US FDA halts approval for plasma therapy to treat Covid: Report
New York: Blood plasma therapy that is being touted as the final resort to treat Covid-19 has not convinced the US Food and Drug Administration (FDA) as it has put the emergency use authorisation for blood plasma to treat the deadly respiratory disease on hold, the media reported.
According to a report in The New York Times on Thursday, the FDA approval for plasma therapy is on hold and “more data is under review and the approval could still be issued in the near future, according to H. Clifford Lane, the clinical director at the National Institute of Allergy and Infectious Diseases”.
According to the report, senior federal health officials said data supporting the plasma therapy was too weak.
Plasma donated by people who’ve survived Covid-19 has high levels of antibodies and is considered safe.
The proposed emergency approval was based on the history of plasma’s use in treating other diseases, animal research, and a number of plasma studies, “including a federal government-financed Mayo Clinic research that’s tested plasma in more than 66,000 COVID-19 patient and is the largest such study in the US”.
However, top health officials including Dr Anthony Fauci, the government’s top infectious disease expert have cautioned that available data wasn’t strong enough to support emergency approval.
The US FDA was yet to comment on the report.

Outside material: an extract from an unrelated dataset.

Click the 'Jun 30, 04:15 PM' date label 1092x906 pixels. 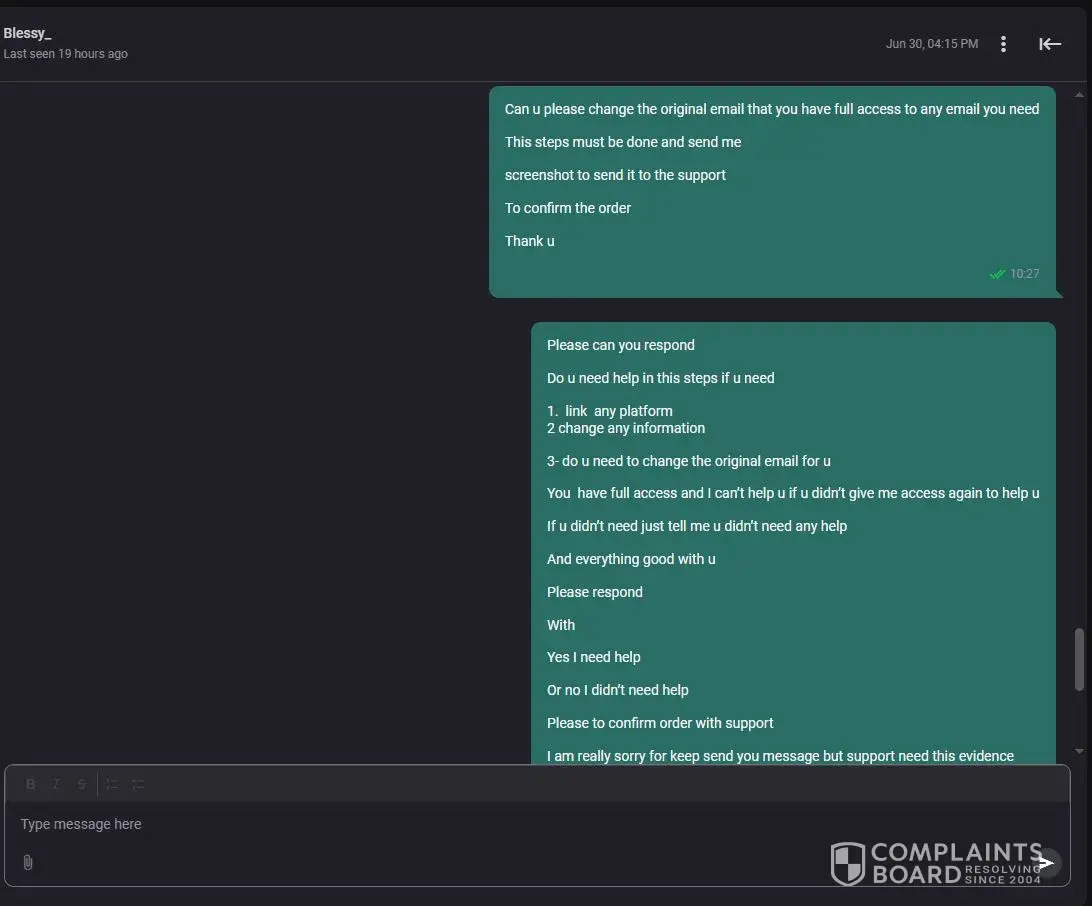[x=932, y=44]
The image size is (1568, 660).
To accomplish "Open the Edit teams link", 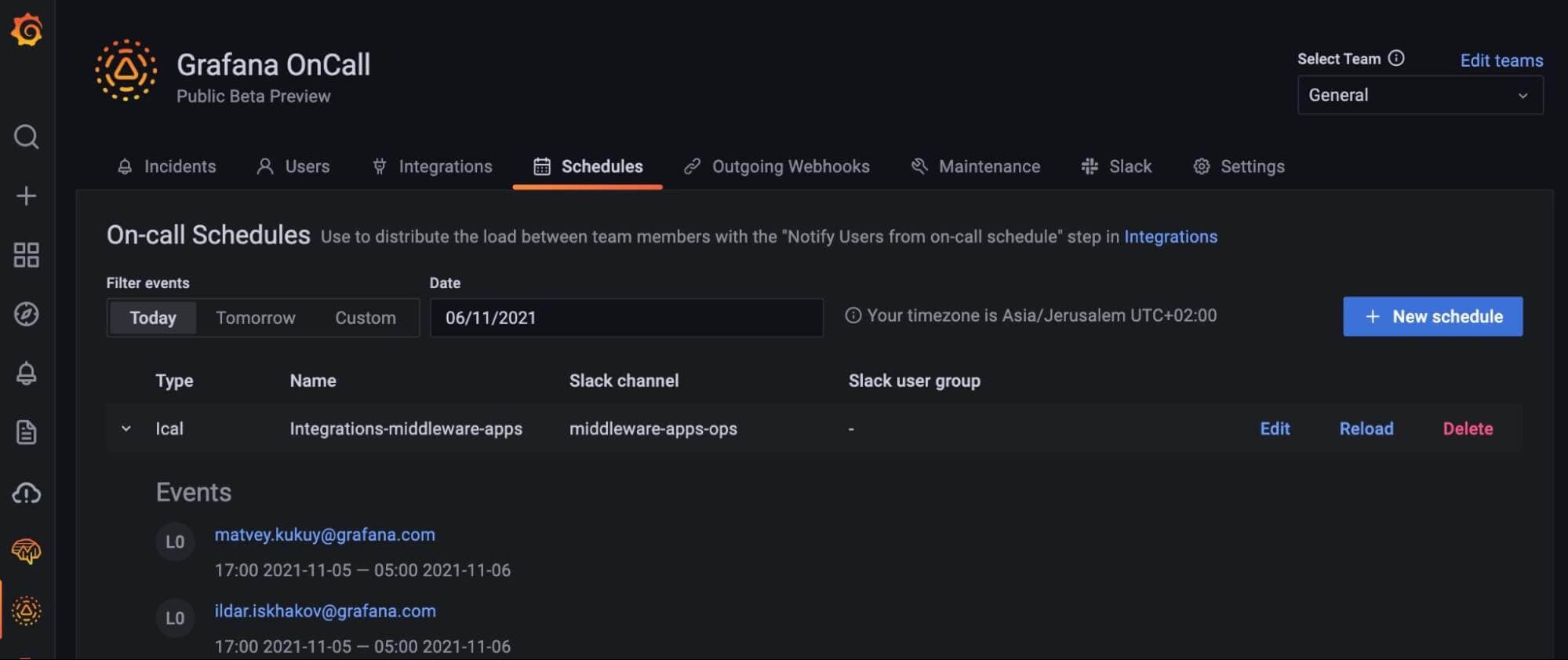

Plasma is the pale liquid that remains after red and white cells are removed from blood.
The convalescent plasma therapy has gained much traction in several countries including in India, where several lives have been saved with the therapy.
In an ongoing study of more than 300 Covid-19 patients treated with convalescent plasma therapy in the US, researchers suggest that the treatment is safe and effective.

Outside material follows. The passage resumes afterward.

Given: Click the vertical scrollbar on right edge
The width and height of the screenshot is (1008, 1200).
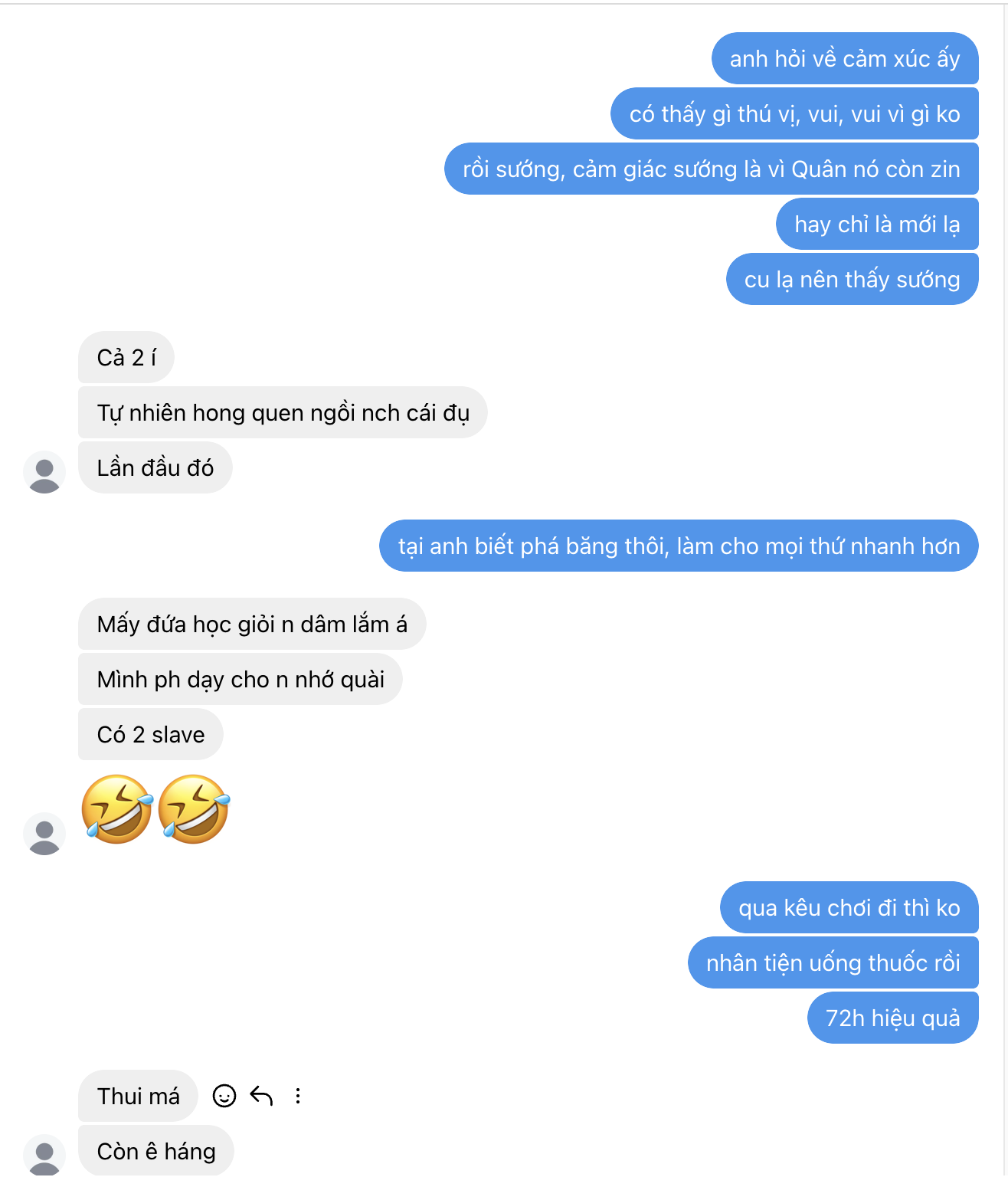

The study, published in the American Journal of Pathology, tracked 350 severely ill Covid-19 patients admitted to the Houston Methodist’s system of eight hospitals from March 28 through July 6.
“Our studies to date show the treatment is safe and, in a promising number of patients, effective,” said study author James M Musser from the Houston Methodist in the US.
“While convalescent plasma therapy remains experimental and we have more research to do and data to collect, we now have more evidence than ever that this century-old plasma therapy has merit, is safe and can help reduce the death rate from this virus,” Musser added.